Complete the following
(1) Please copy the mailing-list post word for word, starting at "The existence of some" and ending at "existence of a horn.".
(2) In the mailing-list post, why does the quoted writer conclude that Miller's view leaves no relationship possible between entities? Answer in one to three sentences.

Passage provided
** Begin **

Stephen Paul King wrote:
> Dear Quentin et al,
> I keep reading this claim that "only the existence of the algorithm
> itself is necessary" and I am still mystified as to how it is reasoned for
> mere existence of a representation of a process, such as an implementation
> in terms of some Platonic Number, is sufficient to give a model of that can
> be used to derive anything like the world of appearences that we have.
> AFAIK, this claim is that mere existence necessarily entails any
> property, including properties that involve some notion of chance.
The existence of some (abstract, theoretical, hypothetical)
thing involves all the properties associated (theoretically)
with it. The existence of a camel entails the existence
if a hump. The existence of a unicorn would entail the
existence of a horn.
> all *existence* is *not* a property of, or a predicate associable with, an
> object as Kant, Frege and Russell, et all argued well.
> Per the Wiki article, Miller argued that existence is indeed a predicate
> "since it individuates its subject by being its bounds" [from the above web
> reference] but it seems that Miller's claim disallows any kind of
> relationship between such things (using that word loosely) as algorithms and
> thus denies us a mean to distinguish one algorithm from another. If
> Existence individuates an entity by "being its bounds" then it seems to
> follow that any other entity does not *exist* to it and thus no relationship
> between entities can obtain.
> I admit that I have not read enough of Miller's work to see if he deals
> with this problem that I see in his reasoning (as applied here), but
> nevertheless the basic proposal that existence is sufficient to obtain
> anything that is even close to a notion of implementation.
> also see: http://plato.stanford.edu/entries/existence/
> Implementation is a *process*, and as such we have to deal with the
> properties that are brought into our thinking on this.

** End **

Given material
** Begin **

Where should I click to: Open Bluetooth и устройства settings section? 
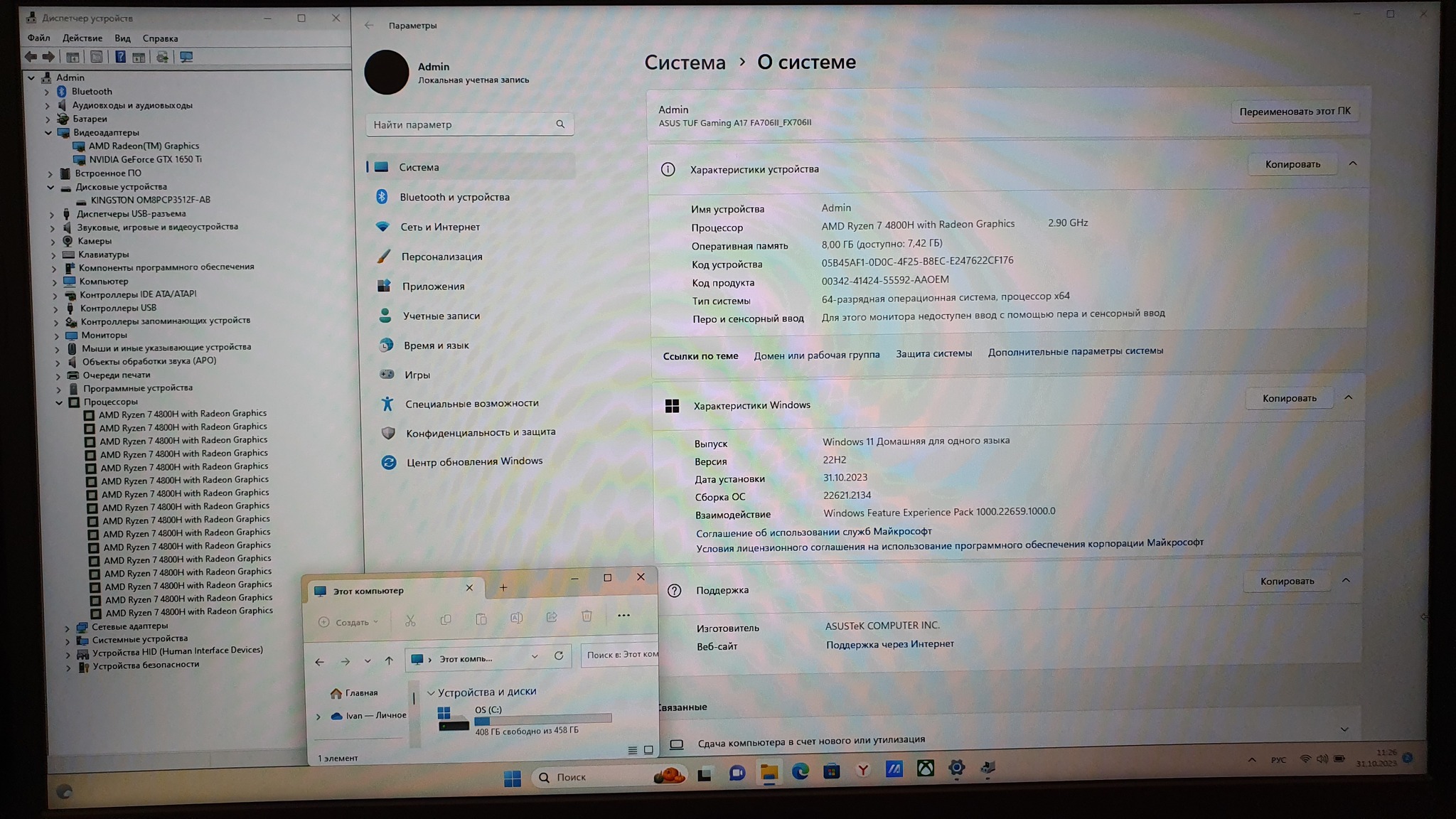454,197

** End **

Answers
(1)
The existence of some (abstract, theoretical, hypothetical)
thing involves all the properties associated (theoretically)
with it. The existence of a camel entails the existence
if a hump. The existence of a unicorn would entail the
existence of a horn.

(2) If existence individuates an entity by "being its bounds," then any other entity does not exist to it. So no relationship between entities can obtain, which, the writer says, also removes any means of distinguishing one algorithm from another.